In line with the provisions of Regulation EC No. 1606/2002, it is the European Commission which adopts these standards, assisted by a committee — the accounting regulatory committee, ARC — which includes member state representatives. IAS 39 was the subject of protracted negotiation between interested parties, and in the context of the adoption procedures for the standard, the European Commission placed a number of proposals to the accounting regulatory committee, stating a preference for a course of action which would remove elements of the standard as drafted by the IASB.

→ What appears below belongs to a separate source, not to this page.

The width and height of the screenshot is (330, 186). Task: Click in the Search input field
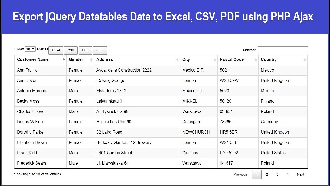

The Irish authorities had serious concerns with this approach on a number of grounds, legal and technical on one level, and on another in terms of precedent and the potential for "Europeanised" rather than truly international standards, thus presenting the risk of undermining the status and quality of financial reporting in the EU. In addition, this approach had the potential to jeopardise the international accounting project, aimed, ultimately, at global convergence of financial reporting standards. Another ground for concern was the danger of imposing increased costs on EU companies seeking access to international capital markets. Accounting and banking interests in Ireland supported the stance taken by the Government.

In the event, the European Commission received sufficient support at the accounting regulatory committee meeting on 1 October to enable it to proceed with the adoption of its proposal to endorse the truncated IAS 39 standard. Ireland, along with a number of other member states did not support the Commission's proposal at that meeting.